La germanophobie exprimée à l’égard des « Pruscos » et « Alboches », l’indifférence affichée à l’égard de blessés ennemis « trouvés dans une ferme à moitié dévorés par les porcs » – l’épisode tient sans doute de la rumeur – se muent en raison en une compassion sincère alors que les combats se font plus violents : « pauvres Allemands, pauvres Français. Quel mauvais génie vous pousse ainsi à vous détruire » s’interroge-t-il par exemple le 14 novembre.
La peur de mourir – une peur avouée à demi-mot à son cahier et, par ce biais, aux siens, mais une peur dominée – semble expliquer cette évolution. Elle apparaît clairement à compter du 7 novembre : « Nous sommes portés en 1ère ligne d’une situation périlleuse. Ce peut être ma fin ». Et, s’adressant à sa famille : « Pauvre Henriette, pauvres enfants.
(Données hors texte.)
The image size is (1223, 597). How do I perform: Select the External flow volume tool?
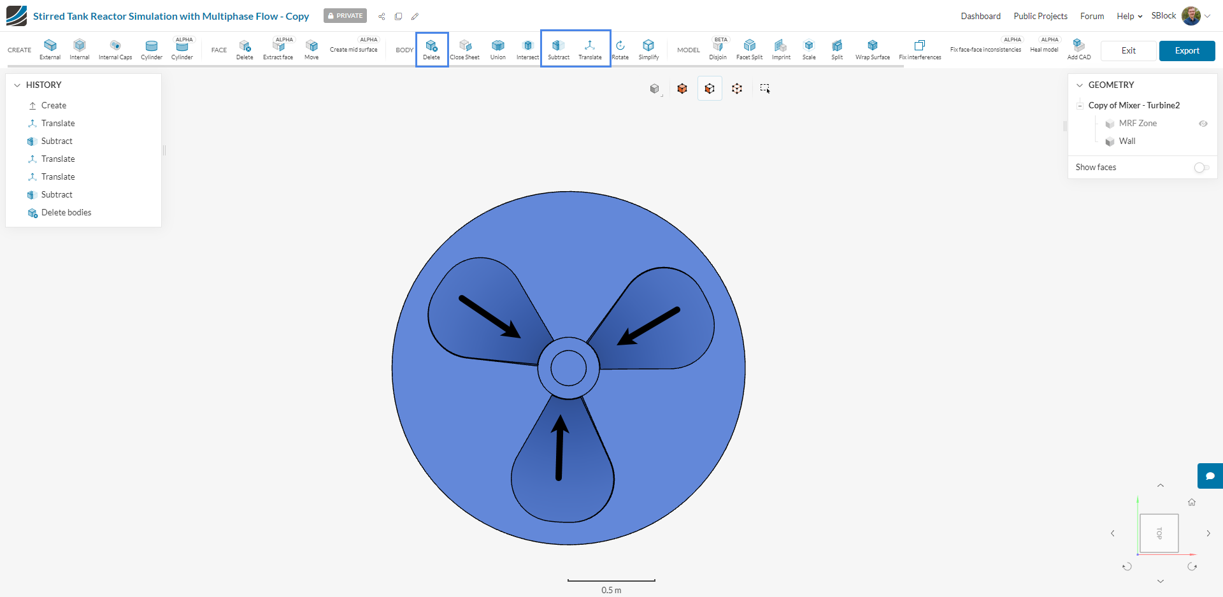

Heureusement que vous ne me savez pas là ». Le 9, après la mort de plusieurs camarades, il note que « tous y passeront », sa « pensée se port[ant] vers le village de Brain ». « Femme et enfants chéris, je ne crois plus vous revoir ! » confesse-t-il.
Yann Lagadec

Source : LAGADEC, Yann, « “Si jamais tu lis ces lignes, maudis la guerre…”. Amand Fontaine, un instituteur breton dans la première bataille d’Ypres avec le 76e RIT de Vitré (octobre-novembre 1914) », Bulletin et mémoires de la Société archéologique et historique d’Ille-et-Vilaine, 2012, p. 287-315.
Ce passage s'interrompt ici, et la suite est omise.